Gli incentivi al fotovoltaico sono infatti destinati a scendere del 6% l’anno prossimo ogni quadrimestre, con un taglio del 18% rispetto a oggi, rimanendo stabile per i successivi due anni: poi nel 2014 nuovo cambiamento. Solo un pochino “meno peggio” rispetto al taglio del 20% più un ulteriore taglio del 6% nel 2012 di cui si vociferava nei giorni scorsi. Queste sono le prime anticipazioni fatte da Stefano Saglia, sottosegretario allo Sviluppo economico, durante la presentazione del progetto Corrente, realizzato dal GSE (Gestore dei servizi elettrici) per coordinare e riunire sotto un unico cappello la variegata filiera italiana delle fonti rinnovabili di energia.

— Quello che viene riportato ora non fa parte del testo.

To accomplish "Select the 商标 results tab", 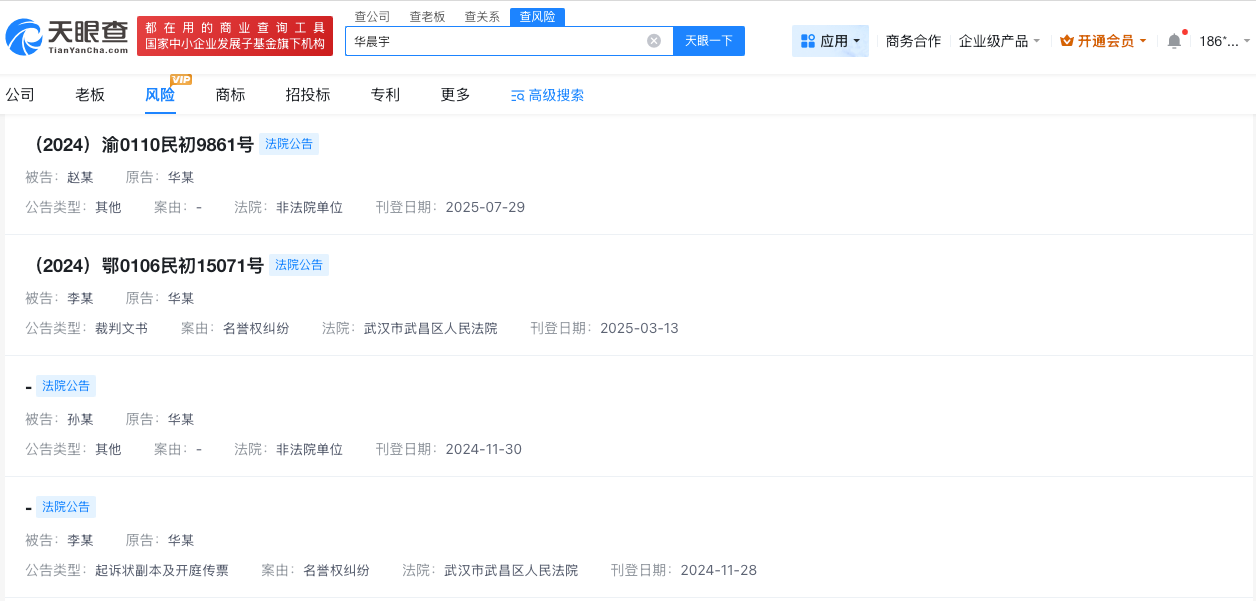I will 230,95.
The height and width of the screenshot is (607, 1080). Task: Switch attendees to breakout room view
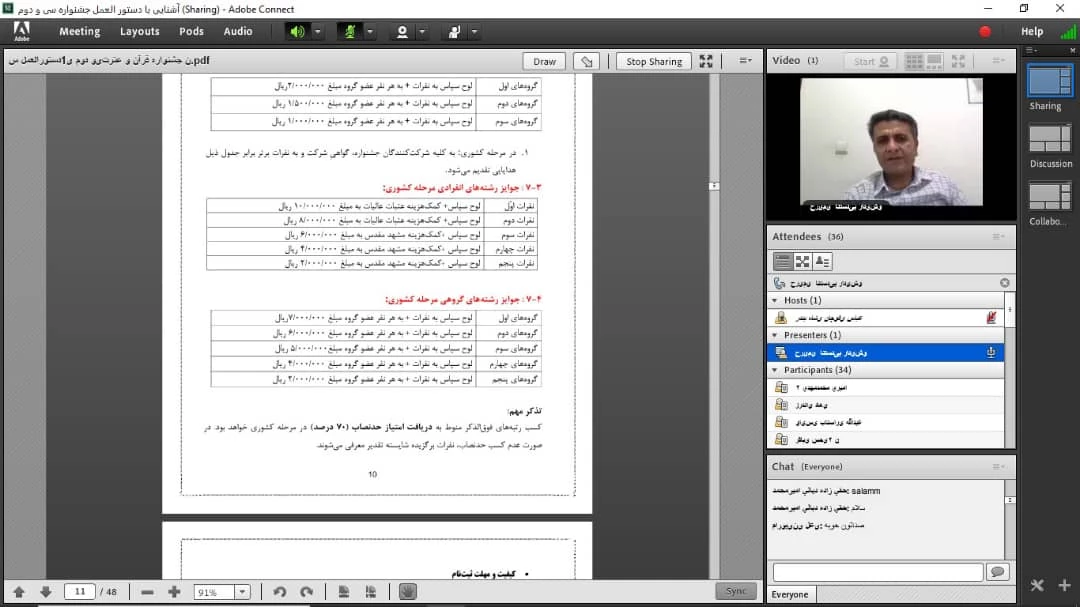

Rimane in discussione e verrà probabilmente stralciato l’articolo 45 della manovra, quello che cancella l’obbligo in capo al Gestore dei servizi energetici di ritirare i cosiddetti “certificati verdi” in eccesso: attualmente il ruolo del GSE è indispensabile per riequilibrare domanda (in deficit) ed offerta e concorre alla formazione di un prezzo minimo garantito, il cui costo non grava in ogni caso sui costi pubblici, dato che è finanziato dai consumatori, con una piccola voce presente nella bolletta elettrica.

E’ chiaro che l’articolo 45 azzopperebbe il mercato e addirittura secondo l’Aper – l’Associazione produttori di energia da fonti rinnovabili – intorno alla metà dei certificati verdi in circolazione non troverebbe più collocazione sul mercato, provocando una moria di società operanti nel campo delle rinnovabili.

Probabile una profonda ed auspicabile revisione di questo articolo, con la messa a punto di qualche meccanismo di compensazione finanziaria che eviti un default generalizzato del settore delle energie rinnovabili, dati anche gli impegni ufficialmente assunti dal nostro paese in questo campo in vista del 2020.